Last week, several people helping Minnesota accelerate toward a low-carbon, high-growth economy gathered in the parking lot of a once vacant building on Plymouth Avenue in north Minneapolis at the "well head" of a University of Minnesota-developed spinoff that aims to cut conventional heating and cooling costs by around 70%.

Minneapolis-based Darcy Solutions is building demonstration projects at a union hall in St. Paul and at the Regional Apprentice Training Center (RATC). The center's owner, Renewable Energy Partners, has raised close to $3 million of the $4 million it will take to turn the 22,000-square-foot building into an energy-producing education and training center. It already has a solar roof, batteries and more. Essentially, it will be a "microgrid," exporting electricity at times.

CEO Jamez Staples said Renewable Energy has acquired vacant land across the street for a larger building for additional demonstration and classroom space so the area, which boasts a high population of people of color and lower-median incomes, showcases, develops and labors in good-paying energy jobs.

"We're creating a new economy with renewable technology, including here on the North Side with Jamez," said Darcy Solutions CEO Brian Larson, who also is building a demonstration project in St. Paul.

Darcy Solutions, which has raised about $4 million in equity and grants over several years of development, seems to have simplified the geothermal process. Its system projects the greatest reduction in carbon emissions, under 10-year paybacks, and uses recycled water instead of propylene glycol typically used in HVAC systems. And groundwater maintains relatively constant temperatures that can be captured to help heat and cool buildings.

Darcy is among the first five energy startups selected for the 2022 demonstration cohort of Grid Catalyst, the first climate-business acceleration program in a northern state and a program of business-led Clean Energy Economy Minnesota.

Each Grid Catalyst business partners with at least one established business, utility, university, nonprofit or local government that is focused on advancing clean energy. Darcy is working with Otter Tail Power and the University of Minnesota.

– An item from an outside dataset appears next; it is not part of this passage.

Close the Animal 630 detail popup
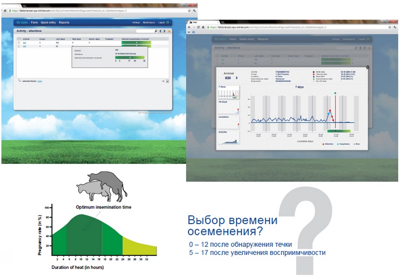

The idea is for long-term investors to buy into the demonstration projects and finance commercialization and scale-up production. Grid Catalyst, also committed to diverse communities, also is partnering with the Center for Economic Inclusion.

Another local company, Renew Power Systems, has developed an inverter technology that can form, connect and manage sustainable electrical grids, said Nina Axelson, founder of Grid Catalyst. Renew is working with Renewable Energy Partners on the RATC.

"We are teed up to lead in cold-climate technology, attracting innovators, entrepreneurs and financiers to team with our energy leaders … to deploy groundbreaking climate-change solutions," Axelson said. "And the trained workforce.

"We start with five exceptional startups. We hope to pull up to a dozen companies through the accelerator annually."

These developments also should help deliver a greener, faster-growing, more-inclusive economy.